In the lines from the one containing "Open long position COIN1021C140" through the one containing "1204x938 pixels.", inclusive, switch "long" to "short" and leave everything else unchanged. Return only those lines.

The data =>
****************************************
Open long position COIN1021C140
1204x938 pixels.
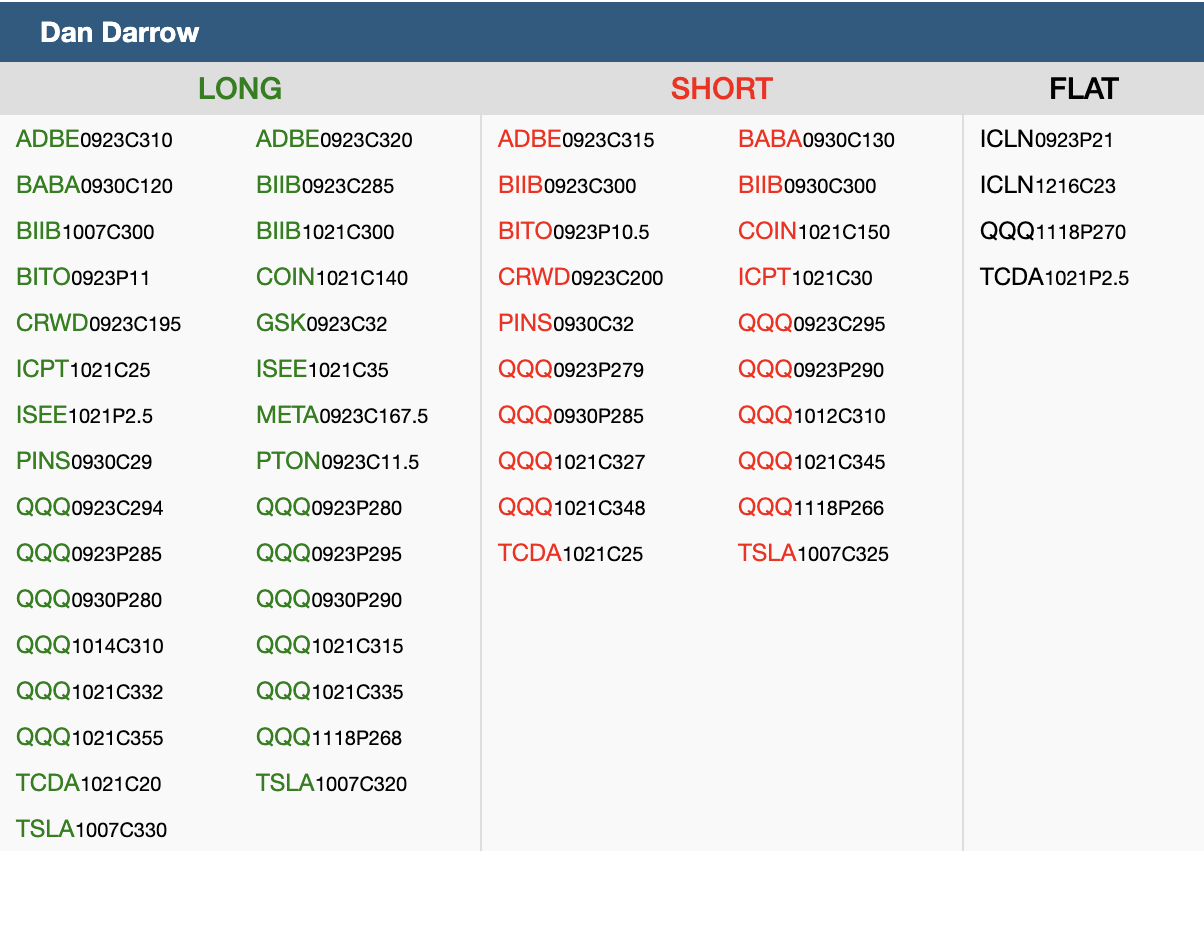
****************************************
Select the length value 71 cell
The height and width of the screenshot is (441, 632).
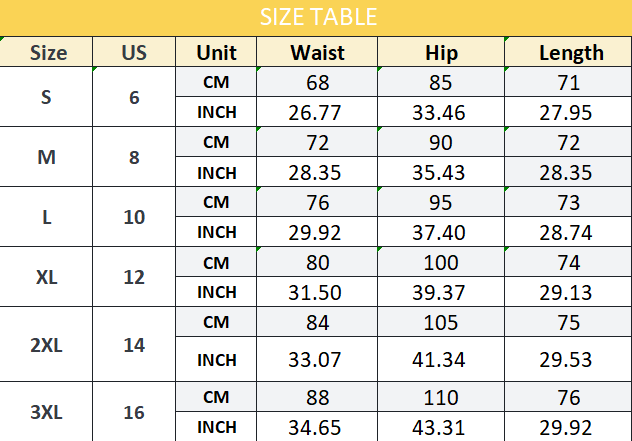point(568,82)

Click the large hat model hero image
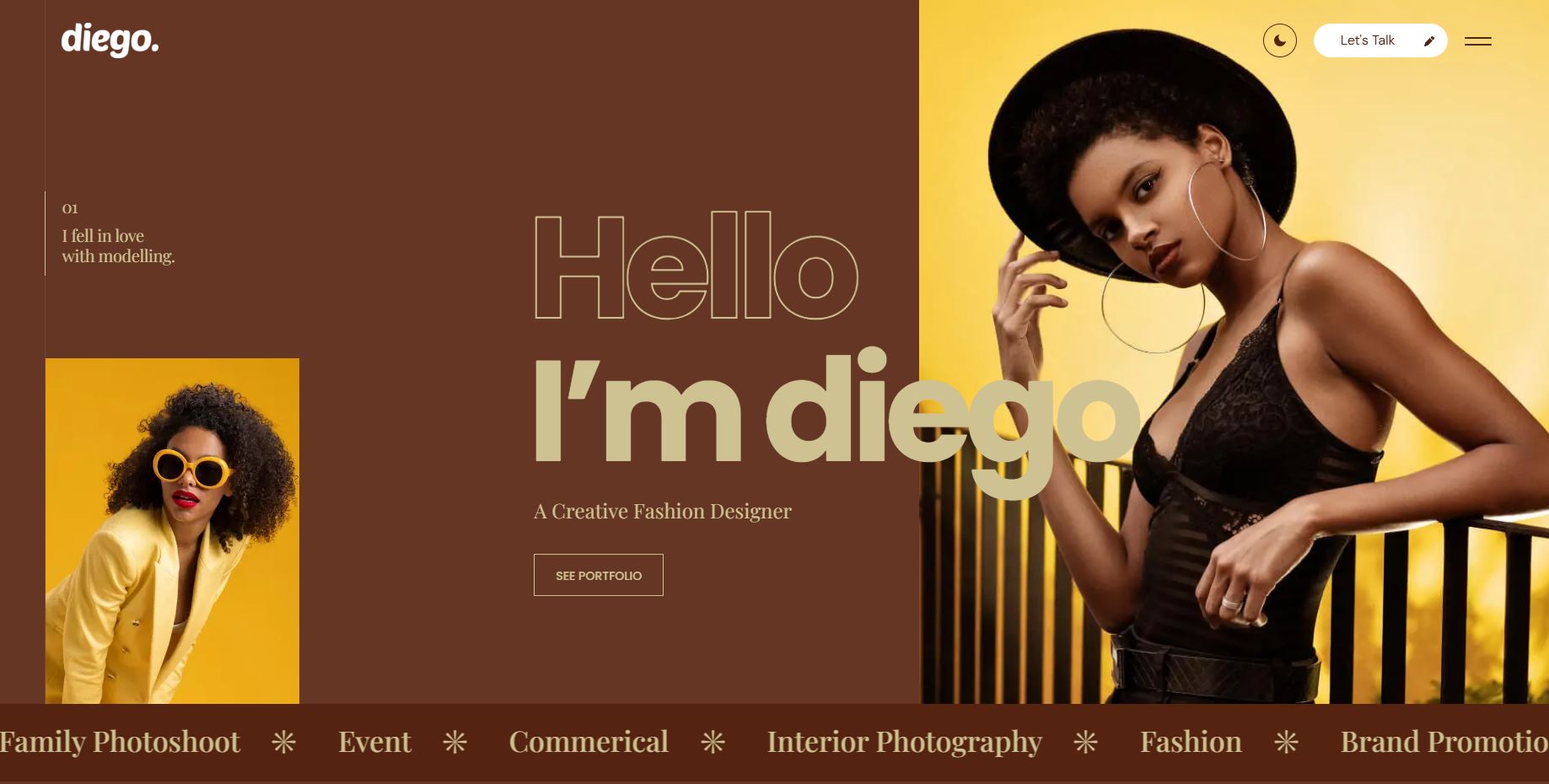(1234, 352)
****************************************
Solved exercise =>
Open short position COIN1021C140
1204x938 pixels.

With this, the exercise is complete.